A sinistra: stato di fatto, vista via Turati/via Cavalieri © Park Associati; a destra: vista via Turati/via Cavalieri © Andrea Martiradonna

Gli uffici di Milano: un paesaggio antico e in trasformazione

Gli edifici per uffici della stessa epoca, al contrario, sembrano attendere ancora il momento della loro riscoperta. Certamente, compaiono con regolarità nelle storie e nelle guide dell’architettura le opere maggiori di autori di primo piano, in primo luogo Gio Ponti, e le poche torri terziarie del secondo Novecento milanese, Pirelli e Galfa in testa. Restano nell’ombra, invece, i tantissimi edifici per uffici “minori” che pure sono stati una componente fondamentale delle trasformazioni di Milano nei decenni successivi alla seconda guerra mondiale. In parallelo, dalla fine degli anni 2000 il retrofitting – aggiornamento tecnologico finalizzato al miglioramento delle prestazioni energetiche e all’adeguamento normativo – si è imposto come una pratica diffusa che, inevitabilmente, ha avuto effetti notevoli anche sugli aspetti più propriamente architettonici, linguistici e materici, degli edifici interessati.

Il paesaggio ordinario degli uffici milanesi moderni sta progressivamente scomparendo o, perlomeno, sta conoscendo profonde alterazioni. Non intendiamo qui gridare allo scandalo né chiamare a raccolta la cultura architettonica e l’opinione pubblica per il suo salvataggio. Piuttosto, ci interessa elaborare qualche considerazione sugli effetti e le modalità di un processo in corso da ormai una quindicina d’anni. 

Onsitestudio, The ED.GE, via Sturzo, 2021. Foto © Johan Dehlin

Retrofitting Milano: estetiche e geografie

I suoi risultati sono stati per il momento piuttosto diseguali. Constatiamo tristi “perdite”, ad esempio dell’ex-Palazzo per uffici Tecnimont di Claudio Longo e Giulio Ricci (1970-1975), che la ristrutturazione di Gbpa architects con Tekné (2017) ha irrimediabilmente compromesso, smaterializzando in una banale trasparenza il potente involucro di pareti continue autoportanti prefabbricate in alluminio anodizzato e cristallo. Registriamo, al contrario, il notevole livello di raffinatezza e sensibilità all’esistente di interventi come quello di Park Associati sull’ex-Sede Campari dei fratelli Soncini di via Turati (1962), che non ha fatto rimpiangere la scomparsa del curtain wall originario. 

Si sono ormai delineate geografie piuttosto chiare della Milano del retrofitting.
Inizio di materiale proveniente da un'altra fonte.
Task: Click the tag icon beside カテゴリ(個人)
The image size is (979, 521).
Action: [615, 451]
Del tutto logicamente, le riqualificazioni sono più frequenti laddove lo stock di edifici per uffici degli anni ’50 e ’60 – ma anche ’70, ’80 e ’90 – è più denso.
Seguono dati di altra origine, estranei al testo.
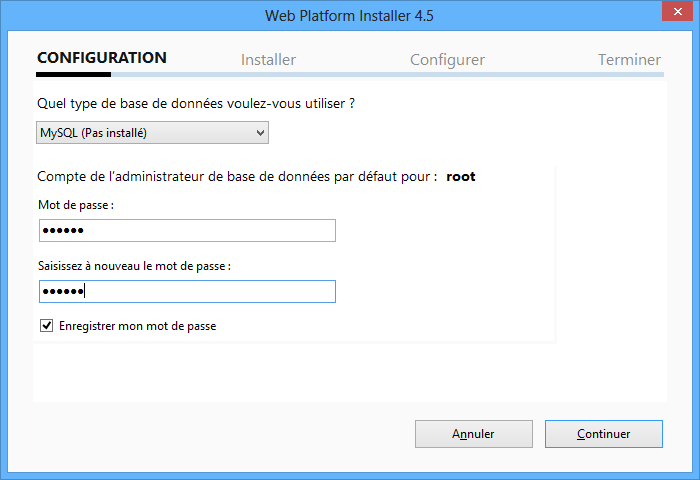Click the black progress bar under CONFIGURATION
This screenshot has height=480, width=700.
coord(74,74)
Sospendiamo il giudizio, infine, su progetti per ora solo annunciati: è dell’agosto 2023 la notizia che Asti Architetti si occuperà di rinnovare l’edificio di Vico Magistretti in Corso Europa (1957), questo sì piuttosto celebre e già oggetto di molte sfortunate alterazioni. Si sono ormai delineate, inoltre, geografie piuttosto chiare della Milano del retrofitting. Del tutto logicamente, le riqualificazioni sono più frequenti laddove lo stock di edifici per uffici degli anni ’50 e ’60 – ma anche ’70, ’80 e ’90 – è più denso. I luoghi in cui verificare la portata alla scala urbana della trasformazione in corso sono in particolare le vie attorno a Porta Nuova e a Porta Garibaldi, dove si distribuiscono i frammenti del Centro Direzionale incompiuto, oltre che l’asse tutto post-bellico di via Vittor Pisani. 
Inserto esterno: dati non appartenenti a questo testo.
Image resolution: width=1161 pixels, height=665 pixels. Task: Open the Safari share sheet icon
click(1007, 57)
Anche in questi hotspots i molti interventi anonimi, spesso sovrapposti a preesistenze altrettanto poco emozionanti, sono intervallati da qualche momento di qualità. Sono di Onsitestudio, ad esempio, le ristrutturazioni di due ex-hotel che si segnalano per il rigore e l’eleganza dei dettagli delle loro griglie di facciata ridisegnate: l’Executive di via Sturzo (1972), trasformato nel complesso per uffici The ED.GE (in fase di completamento) e il Duca d’Aosta di Mario Bacciocchi (1953, completato nella sua nuova veste nel 2015), affacciato sulla piazza omonima e che mantiene la funzione alberghiera. Al di là del destino dei singoli edifici, però, una visita ai quartieri attorno ai bastioni settentrionali restituisce un’idea abbastanza chiara della ridefinizione in corso dell’immagine complessiva di alcune parti della città.

Scandurra Studio, Spiga26, via della Spiga, 2022. Foto © Filippo Romano

La costruzione collettiva di un paesaggio urbano

Per concludere, esiste una sovrapposizione cronologica tra la diffusione della pratica del retrofitting e l’affermazione nel panorama milanese di un piccolo gruppo di studi professionali, tutti fondati a cavallo del millennio da partner nati tra gli anni ’60 e ’70. Oltre a Piuarch – che prima di Ivory ha ristrutturato o realizzato ex novo a Milano diversi complessi per uffici per Dolce & Gabbana –, a Park Associati – di cui vale la pena citare anche Valtorta 52 a Turro (2002) – e ad Onsitestudio, anche Scandurra Studio Architettura, che ha recentemente trasformato un grigio complesso degli anni ’50 nel building Spiga 26, che riesce a contestualizzarsi nel centro storico meglio del suo antenato. Tutti questi studi hanno una produzione abbondante e varia anche in altri ambiti, ma è vero che la costruzione degli uffici milanesi degli anni ’10 e ’20, spesso risultato del retrofitting di edifici esistenti, è stata fonte d’incarichi frequenti e importanti, a volte determinanti per un cambio di scala dello studio stesso. In parallelo, proprio questi architetti, tutti based in Milano e spesso formati al Politecnico locale, hanno fornito per ora le prove più virtuose in questo ambito.

Il paesaggio ordinario degli uffici milanesi moderni sta progressivamente scomparendo o, perlomeno, sta conoscendo profonde alterazioni.

La loro azione collettiva sta delineando un nuovo paesaggio degli uffici a Milano, alternativo a quello delle grandi torri delle archistar internazionali, un paesaggio ancora in evoluzione e di cui Ivory rappresenta l’aggiunta più recente. Nel momento in cui questi stessi studi stanno accedendo a commesse di scala e ambizioni maggiori – Park Associati lavora in questi mesi al Palazzo Sistema della Regione Lombardia e alla torre MI.C., di fianco alla Stazione Centrale, Piuarch allo Human Technopole Headquarters & Campus nell’area ex-Expo – i tempi sono maturi per uno studio sistematico di questo paesaggio, che metta in evidenza caratteri ricorrenti e specificità, qualità e problematiche, di una genealogia ormai abbondante e matura di uffici milanesi del XXI secolo.